## SUPPLIED MATERIAL:
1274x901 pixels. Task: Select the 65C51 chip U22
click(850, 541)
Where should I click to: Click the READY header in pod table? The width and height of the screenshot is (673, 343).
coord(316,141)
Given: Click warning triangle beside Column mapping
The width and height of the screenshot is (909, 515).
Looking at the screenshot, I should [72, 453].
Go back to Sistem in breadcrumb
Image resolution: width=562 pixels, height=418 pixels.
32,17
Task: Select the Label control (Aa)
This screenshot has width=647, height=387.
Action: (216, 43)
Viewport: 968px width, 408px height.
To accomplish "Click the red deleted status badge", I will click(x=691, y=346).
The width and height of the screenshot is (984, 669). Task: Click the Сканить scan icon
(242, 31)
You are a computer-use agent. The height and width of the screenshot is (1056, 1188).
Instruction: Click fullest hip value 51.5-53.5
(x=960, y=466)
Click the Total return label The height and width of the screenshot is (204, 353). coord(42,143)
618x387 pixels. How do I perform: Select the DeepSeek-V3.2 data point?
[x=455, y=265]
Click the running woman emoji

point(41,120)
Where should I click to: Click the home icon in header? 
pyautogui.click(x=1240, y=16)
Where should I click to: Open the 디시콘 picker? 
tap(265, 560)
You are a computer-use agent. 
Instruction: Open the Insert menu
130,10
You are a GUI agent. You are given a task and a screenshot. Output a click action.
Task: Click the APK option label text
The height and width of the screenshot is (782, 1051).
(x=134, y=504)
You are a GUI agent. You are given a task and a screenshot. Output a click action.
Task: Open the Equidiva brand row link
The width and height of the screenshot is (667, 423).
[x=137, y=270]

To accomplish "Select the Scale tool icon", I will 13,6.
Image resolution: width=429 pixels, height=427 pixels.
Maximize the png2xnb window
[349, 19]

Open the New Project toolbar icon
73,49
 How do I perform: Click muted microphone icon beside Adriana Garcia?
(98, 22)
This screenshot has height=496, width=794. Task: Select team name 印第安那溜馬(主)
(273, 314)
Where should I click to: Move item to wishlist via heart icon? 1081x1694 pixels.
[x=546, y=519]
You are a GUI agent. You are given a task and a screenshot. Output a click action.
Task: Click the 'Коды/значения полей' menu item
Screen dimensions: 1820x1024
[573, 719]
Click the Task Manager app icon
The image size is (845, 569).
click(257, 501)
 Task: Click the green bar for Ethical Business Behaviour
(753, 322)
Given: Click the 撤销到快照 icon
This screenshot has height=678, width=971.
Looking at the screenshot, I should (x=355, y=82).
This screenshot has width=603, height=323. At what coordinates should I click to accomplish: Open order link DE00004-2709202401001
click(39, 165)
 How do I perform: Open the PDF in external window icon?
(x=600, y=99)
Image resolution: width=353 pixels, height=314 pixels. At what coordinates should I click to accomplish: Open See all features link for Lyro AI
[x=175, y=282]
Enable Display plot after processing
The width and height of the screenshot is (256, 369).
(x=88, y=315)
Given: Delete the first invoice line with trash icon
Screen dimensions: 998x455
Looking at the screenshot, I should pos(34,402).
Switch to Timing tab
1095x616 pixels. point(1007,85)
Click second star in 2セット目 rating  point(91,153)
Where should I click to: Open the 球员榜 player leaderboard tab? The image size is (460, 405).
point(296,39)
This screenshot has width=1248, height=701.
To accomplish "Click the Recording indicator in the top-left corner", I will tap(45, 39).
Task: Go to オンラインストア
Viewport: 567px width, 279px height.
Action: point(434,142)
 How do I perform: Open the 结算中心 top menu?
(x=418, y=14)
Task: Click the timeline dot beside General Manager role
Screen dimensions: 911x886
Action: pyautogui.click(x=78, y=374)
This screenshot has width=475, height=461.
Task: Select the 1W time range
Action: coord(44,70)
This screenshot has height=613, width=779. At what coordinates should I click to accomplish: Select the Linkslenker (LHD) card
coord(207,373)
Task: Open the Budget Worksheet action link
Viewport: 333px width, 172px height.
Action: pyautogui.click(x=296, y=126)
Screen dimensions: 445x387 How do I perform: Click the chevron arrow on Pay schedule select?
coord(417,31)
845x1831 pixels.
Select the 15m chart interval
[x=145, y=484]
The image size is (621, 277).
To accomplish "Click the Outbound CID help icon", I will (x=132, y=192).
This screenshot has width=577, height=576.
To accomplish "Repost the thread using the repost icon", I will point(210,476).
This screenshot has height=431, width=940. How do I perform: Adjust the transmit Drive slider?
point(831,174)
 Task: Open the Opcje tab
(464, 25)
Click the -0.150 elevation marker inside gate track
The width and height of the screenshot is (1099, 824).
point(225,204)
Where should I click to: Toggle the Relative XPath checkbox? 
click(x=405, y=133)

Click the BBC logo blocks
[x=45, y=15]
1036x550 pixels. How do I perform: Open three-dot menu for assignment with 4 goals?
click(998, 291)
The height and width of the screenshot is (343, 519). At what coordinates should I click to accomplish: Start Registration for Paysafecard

## PROBLEM REQUIREMENTS:
Return every line holding the word "computer" from the records.

## EXERCISE OUTPUT:
You are a computer-use agent. The height and width of the screenshot is (1056, 1188).
You are a computer-use agent. 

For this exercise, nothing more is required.